***** Supplied material *****

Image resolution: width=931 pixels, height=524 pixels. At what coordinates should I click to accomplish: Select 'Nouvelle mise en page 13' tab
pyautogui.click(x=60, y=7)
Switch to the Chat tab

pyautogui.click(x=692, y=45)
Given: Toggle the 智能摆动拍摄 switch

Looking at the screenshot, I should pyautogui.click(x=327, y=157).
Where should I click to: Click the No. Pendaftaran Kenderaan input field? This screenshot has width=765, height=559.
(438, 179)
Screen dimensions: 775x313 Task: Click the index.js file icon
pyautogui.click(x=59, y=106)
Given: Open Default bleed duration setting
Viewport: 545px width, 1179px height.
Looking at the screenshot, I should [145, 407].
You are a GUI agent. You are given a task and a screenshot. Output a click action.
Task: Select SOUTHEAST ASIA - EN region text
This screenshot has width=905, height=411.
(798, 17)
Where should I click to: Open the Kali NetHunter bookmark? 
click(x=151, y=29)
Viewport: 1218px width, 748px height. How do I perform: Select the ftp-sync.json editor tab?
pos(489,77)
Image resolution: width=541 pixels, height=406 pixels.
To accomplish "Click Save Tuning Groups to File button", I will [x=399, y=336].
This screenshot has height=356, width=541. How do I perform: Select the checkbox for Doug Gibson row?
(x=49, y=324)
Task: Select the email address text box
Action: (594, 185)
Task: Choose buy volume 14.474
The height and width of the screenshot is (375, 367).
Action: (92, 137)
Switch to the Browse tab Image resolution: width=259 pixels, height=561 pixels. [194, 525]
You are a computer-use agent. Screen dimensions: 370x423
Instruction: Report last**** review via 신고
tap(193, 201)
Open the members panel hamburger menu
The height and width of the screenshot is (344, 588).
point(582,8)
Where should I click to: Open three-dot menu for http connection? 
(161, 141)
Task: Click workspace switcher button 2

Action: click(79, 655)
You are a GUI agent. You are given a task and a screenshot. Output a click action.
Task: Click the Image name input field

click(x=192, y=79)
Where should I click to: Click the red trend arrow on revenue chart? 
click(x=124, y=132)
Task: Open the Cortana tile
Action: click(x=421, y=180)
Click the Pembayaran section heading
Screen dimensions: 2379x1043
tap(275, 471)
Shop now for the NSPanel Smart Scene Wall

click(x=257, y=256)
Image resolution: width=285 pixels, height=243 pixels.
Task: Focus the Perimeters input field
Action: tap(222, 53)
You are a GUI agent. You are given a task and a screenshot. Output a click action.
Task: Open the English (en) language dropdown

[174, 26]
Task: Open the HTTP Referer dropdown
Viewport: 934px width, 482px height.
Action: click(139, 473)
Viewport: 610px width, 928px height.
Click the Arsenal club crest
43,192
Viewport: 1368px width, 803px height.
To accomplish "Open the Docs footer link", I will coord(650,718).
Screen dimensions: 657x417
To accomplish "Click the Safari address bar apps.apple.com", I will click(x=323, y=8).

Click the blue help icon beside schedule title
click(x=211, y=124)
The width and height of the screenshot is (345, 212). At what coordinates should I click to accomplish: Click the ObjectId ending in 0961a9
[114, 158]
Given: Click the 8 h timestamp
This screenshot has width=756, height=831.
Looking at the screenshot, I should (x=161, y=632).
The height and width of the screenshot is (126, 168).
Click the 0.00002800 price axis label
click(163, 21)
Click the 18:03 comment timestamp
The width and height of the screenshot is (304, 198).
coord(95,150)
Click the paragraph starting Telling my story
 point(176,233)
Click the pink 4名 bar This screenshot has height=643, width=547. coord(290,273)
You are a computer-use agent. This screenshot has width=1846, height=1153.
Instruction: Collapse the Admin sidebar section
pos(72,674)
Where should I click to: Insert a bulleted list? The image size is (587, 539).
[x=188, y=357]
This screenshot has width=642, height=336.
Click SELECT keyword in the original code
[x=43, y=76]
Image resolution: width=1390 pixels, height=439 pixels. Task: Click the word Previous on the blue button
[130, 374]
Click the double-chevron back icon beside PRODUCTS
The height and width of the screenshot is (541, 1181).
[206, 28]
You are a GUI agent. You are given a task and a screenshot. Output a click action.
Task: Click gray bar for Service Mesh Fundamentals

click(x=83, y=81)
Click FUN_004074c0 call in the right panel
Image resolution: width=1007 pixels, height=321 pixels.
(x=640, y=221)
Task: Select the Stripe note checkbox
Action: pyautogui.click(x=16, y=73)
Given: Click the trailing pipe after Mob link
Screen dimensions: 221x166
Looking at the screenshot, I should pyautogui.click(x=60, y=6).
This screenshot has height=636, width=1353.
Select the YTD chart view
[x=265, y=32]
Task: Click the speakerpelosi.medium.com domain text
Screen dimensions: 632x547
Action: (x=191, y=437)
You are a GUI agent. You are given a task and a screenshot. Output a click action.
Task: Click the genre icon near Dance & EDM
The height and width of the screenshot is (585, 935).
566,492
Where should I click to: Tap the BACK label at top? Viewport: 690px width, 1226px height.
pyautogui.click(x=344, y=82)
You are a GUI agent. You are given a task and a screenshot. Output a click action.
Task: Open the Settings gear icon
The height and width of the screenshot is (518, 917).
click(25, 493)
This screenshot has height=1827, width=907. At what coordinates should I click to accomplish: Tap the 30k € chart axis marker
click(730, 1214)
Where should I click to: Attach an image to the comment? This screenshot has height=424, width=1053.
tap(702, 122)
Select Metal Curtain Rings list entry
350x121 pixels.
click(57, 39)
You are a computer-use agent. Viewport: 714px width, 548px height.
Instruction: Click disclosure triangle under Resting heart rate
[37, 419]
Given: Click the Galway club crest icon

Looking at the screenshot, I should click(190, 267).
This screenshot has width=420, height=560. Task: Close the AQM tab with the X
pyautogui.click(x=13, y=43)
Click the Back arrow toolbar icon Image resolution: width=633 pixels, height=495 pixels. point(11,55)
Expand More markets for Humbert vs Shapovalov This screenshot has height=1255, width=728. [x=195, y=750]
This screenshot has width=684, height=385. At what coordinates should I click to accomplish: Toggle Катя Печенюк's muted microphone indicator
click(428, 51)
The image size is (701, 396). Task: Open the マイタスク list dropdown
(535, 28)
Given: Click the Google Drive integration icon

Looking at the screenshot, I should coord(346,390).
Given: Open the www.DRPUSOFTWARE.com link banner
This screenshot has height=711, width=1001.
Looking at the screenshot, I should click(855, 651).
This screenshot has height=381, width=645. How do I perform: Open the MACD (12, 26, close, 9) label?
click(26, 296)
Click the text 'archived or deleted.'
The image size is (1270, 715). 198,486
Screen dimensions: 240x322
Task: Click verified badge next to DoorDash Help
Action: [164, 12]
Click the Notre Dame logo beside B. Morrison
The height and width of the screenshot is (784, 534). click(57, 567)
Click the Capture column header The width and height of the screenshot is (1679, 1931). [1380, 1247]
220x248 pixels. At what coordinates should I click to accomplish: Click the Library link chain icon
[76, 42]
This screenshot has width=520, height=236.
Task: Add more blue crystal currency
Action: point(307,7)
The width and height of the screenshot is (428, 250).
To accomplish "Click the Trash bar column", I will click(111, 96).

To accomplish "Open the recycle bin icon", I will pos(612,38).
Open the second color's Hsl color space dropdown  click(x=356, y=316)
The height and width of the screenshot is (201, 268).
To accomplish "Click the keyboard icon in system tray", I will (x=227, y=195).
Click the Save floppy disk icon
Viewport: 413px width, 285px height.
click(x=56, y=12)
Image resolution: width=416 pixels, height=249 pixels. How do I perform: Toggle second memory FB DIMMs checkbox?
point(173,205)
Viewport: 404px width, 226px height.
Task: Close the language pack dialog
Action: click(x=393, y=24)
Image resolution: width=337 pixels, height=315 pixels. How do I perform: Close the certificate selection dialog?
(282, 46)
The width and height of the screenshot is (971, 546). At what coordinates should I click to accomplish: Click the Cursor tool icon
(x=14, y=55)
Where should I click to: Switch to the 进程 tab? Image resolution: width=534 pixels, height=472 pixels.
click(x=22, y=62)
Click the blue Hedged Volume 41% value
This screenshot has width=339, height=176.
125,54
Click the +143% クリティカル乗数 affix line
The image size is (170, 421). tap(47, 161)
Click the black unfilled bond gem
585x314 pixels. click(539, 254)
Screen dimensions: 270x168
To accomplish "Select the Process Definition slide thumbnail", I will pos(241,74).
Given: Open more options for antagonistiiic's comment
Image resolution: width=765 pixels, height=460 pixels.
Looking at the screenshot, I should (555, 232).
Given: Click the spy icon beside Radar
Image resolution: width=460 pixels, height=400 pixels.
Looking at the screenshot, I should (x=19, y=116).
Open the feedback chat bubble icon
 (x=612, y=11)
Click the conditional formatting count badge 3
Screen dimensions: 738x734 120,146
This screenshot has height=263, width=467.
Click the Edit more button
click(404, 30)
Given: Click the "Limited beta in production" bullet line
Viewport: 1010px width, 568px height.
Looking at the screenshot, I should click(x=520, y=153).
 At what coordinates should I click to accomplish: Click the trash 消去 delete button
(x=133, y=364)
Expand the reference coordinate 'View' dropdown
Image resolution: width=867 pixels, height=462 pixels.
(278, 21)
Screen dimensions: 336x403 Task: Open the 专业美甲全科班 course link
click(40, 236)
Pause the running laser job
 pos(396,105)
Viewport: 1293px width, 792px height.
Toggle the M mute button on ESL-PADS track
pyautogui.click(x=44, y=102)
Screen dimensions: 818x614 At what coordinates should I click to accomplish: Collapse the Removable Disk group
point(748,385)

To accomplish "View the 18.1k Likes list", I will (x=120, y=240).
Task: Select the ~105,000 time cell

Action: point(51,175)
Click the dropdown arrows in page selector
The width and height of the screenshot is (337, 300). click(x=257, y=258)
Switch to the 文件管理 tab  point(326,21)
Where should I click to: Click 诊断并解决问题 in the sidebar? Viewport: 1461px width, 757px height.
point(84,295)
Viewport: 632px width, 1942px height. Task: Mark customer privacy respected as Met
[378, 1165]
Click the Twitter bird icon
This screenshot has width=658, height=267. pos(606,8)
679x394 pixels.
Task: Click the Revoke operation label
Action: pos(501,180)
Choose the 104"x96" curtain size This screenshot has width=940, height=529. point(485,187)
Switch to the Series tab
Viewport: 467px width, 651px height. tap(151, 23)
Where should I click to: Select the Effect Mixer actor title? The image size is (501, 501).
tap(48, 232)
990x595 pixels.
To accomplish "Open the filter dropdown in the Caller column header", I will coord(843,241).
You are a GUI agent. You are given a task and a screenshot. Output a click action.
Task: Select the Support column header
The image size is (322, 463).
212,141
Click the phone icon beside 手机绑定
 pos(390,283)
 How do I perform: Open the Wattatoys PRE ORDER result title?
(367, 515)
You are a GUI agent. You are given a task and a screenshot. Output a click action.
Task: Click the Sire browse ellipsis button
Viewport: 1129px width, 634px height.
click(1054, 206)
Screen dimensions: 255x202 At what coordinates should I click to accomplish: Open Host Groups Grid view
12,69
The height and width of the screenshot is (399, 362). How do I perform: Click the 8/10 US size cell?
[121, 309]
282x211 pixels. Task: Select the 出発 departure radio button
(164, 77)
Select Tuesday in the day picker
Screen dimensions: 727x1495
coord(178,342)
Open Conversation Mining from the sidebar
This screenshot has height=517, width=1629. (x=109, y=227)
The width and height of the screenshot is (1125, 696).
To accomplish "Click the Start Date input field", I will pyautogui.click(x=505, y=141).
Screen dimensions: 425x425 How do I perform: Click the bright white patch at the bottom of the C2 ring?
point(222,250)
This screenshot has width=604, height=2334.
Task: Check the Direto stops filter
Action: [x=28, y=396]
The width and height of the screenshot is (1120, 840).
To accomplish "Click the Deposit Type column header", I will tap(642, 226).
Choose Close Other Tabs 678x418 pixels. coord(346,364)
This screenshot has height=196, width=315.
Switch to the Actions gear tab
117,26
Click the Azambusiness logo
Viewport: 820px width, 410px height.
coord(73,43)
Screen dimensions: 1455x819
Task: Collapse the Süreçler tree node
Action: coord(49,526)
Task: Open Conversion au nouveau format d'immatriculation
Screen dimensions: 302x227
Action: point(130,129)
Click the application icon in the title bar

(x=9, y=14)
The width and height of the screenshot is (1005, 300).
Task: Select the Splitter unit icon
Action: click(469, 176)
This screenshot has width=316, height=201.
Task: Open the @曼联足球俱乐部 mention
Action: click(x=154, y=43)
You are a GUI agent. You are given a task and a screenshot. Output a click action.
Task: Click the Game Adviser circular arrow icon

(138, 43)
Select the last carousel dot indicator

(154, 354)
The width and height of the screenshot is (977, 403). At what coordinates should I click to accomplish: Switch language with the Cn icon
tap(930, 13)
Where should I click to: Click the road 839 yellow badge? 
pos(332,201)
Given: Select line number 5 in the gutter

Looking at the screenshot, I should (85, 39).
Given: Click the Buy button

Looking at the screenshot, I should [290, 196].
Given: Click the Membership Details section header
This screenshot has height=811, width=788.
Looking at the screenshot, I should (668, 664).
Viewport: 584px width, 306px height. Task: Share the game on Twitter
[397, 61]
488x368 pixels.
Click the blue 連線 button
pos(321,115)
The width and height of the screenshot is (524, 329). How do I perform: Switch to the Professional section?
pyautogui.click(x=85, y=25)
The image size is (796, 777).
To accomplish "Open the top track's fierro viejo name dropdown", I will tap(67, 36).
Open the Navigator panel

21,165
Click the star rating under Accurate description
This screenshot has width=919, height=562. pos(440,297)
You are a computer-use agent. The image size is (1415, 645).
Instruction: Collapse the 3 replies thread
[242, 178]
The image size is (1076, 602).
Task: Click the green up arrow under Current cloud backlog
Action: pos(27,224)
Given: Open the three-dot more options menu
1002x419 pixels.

*****

What is being asked: Look above for the line holding "Click the Notre Dame logo beside B. Morrison" and the line holding "Open the second", then output exactly those two lines and every line between them, nothing more.

Response to this task:
Click the Notre Dame logo beside B. Morrison
The height and width of the screenshot is (784, 534). click(57, 567)
Click the Capture column header The width and height of the screenshot is (1679, 1931). [1380, 1247]
220x248 pixels. At what coordinates should I click to accomplish: Click the Library link chain icon
[76, 42]
This screenshot has width=520, height=236.
Task: Add more blue crystal currency
Action: point(307,7)
The width and height of the screenshot is (428, 250).
To accomplish "Click the Trash bar column", I will click(111, 96).

To accomplish "Open the recycle bin icon", I will pos(612,38).
Open the second color's Hsl color space dropdown  click(x=356, y=316)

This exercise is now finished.